Maintainability and reproducibility have been an important focus on this library’s development from the start. The philosophy behind these generated documents is to establish a seldom updated document specification that can be updated whenever the data sources content change. Figures, tables or other generated artifacts involving customized code are liable to break when new data is introduced, so a mechanism to rapidly detect and fix bugs is required.

Source files

First of all, a special effort should be made to sanitize fetched data in context generation code. Sanity checks will minimize the chance of undetected mistakes when generating a large amount of documents. If identified errors in the data are made explicit the library will be able to inform the user that something is wrong and will avoid generating invalid documents that might not be checked one by one.

If errors are detected, the library will raise a DocumentGenerationError exception with a summary of all errors, grouped first by document parameter and then by fragment. This exception has a fragment_errors attribute that is suitably structured to be able to be processed programmatically if necessary (e.g. user interfaces). This attribute is a dictionary of document names, containing a dictionary of fragment names (of that document), which contains the errors themselves.

fragment_errors = {
    "document1": {
        "fragment1": ("Error #1", error1_traceback),
        "fragment2": ("Error #2", error2_traceback)
        // more fragments ...
    }
    // more documents ...
}

For easier error fixing, each time a fragment context is generated a cache file is created with the three parameters used: document parameter, data and metadata. This allows for reproducibility since any context generation can be exactly recreated in the same environment. To further isolate this generation from external environment dependencies, document developers are advised to write code as deterministically as possible.

If randomness is required, the metadata value random_seed should be used as the seed for any non-deterministic systems such as pseudorandom generators to preserve the assumption of determinism in the document generation and thus reproducibility.
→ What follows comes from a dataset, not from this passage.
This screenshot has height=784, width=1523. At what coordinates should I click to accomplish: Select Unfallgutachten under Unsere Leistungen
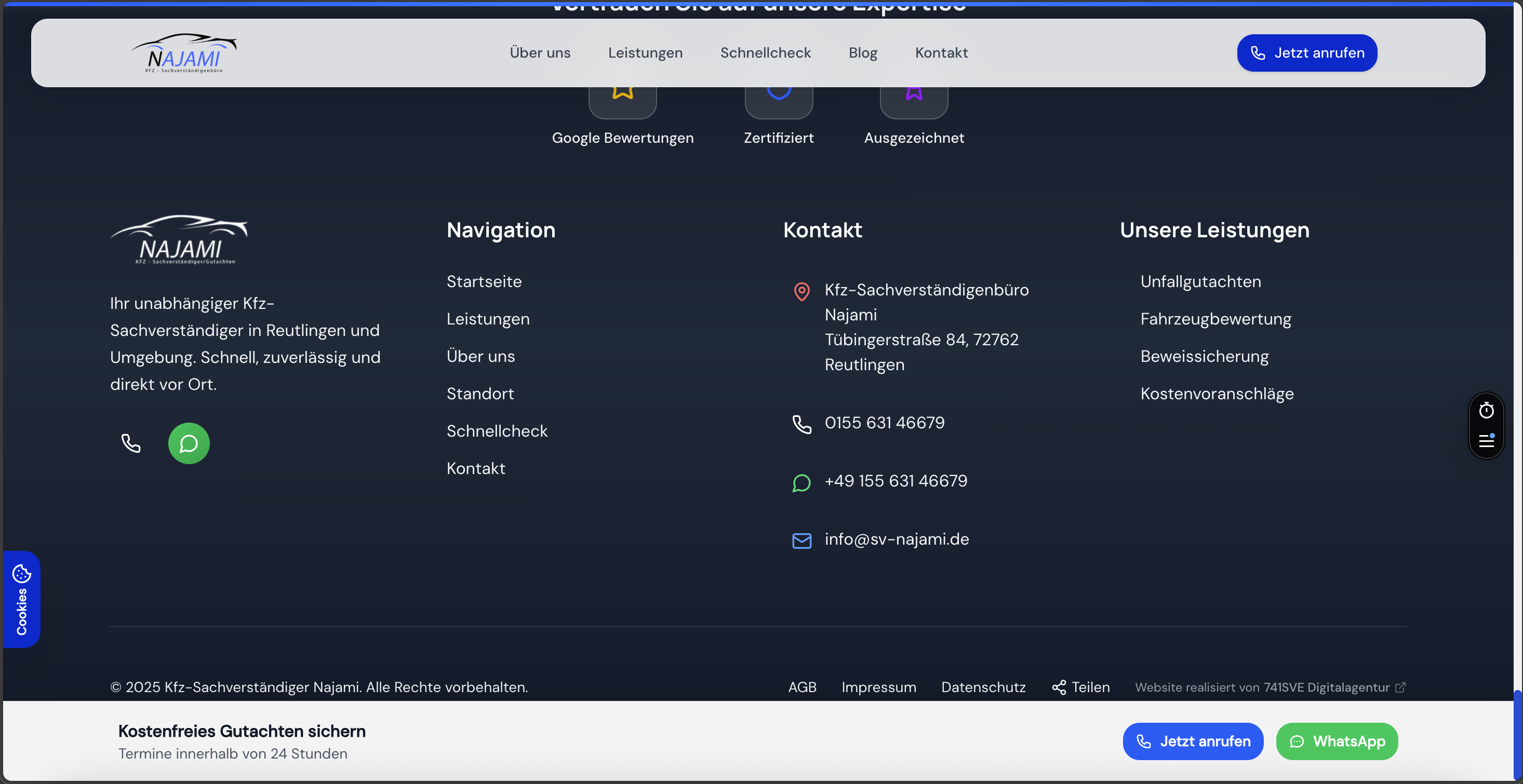pos(1200,282)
When a fragment context generation fails and debug mode is enabled, this cache file is appended into a special file called last_debug_errors inside the _meta directory created in the parent directory of the used document specification. The idea is to establish a common “documents” directory with all the available documents in a host so the _meta can be shared. Note that since this file will be regenerated for each document generation job, this feature is only intended to be used in a single-user environment.

This last_debug_errors file can be parsed by the report compiler debugging tools to easily debug the failed fragments in the same conditions it failed. See the debugging tools documentation for more info.

Templates

The templates will (depending on the plugin implementation) insert a comment with the name of a fragment before each fragment template. This can be useful when checking template mistakes in, for example, the document .tex file in the tmp directory before a pdflatex compilation.

Partial document generation

In case only a subset of the available fragments are required, the generate method includes a fragments parameter to specify which sections should be generated. The excluded fragments will be commented out of the parent templates. The generated document will be created in the same folder determined by the document parameter, but with a suffix indicating which fragments have been generated.

This functionality can be useful, besides for custom, summarized documents, for fast debugging of particular fragments. In this case, the rest of fragments will not be considered and the generation can be considerably faster (even faster than using the cache system).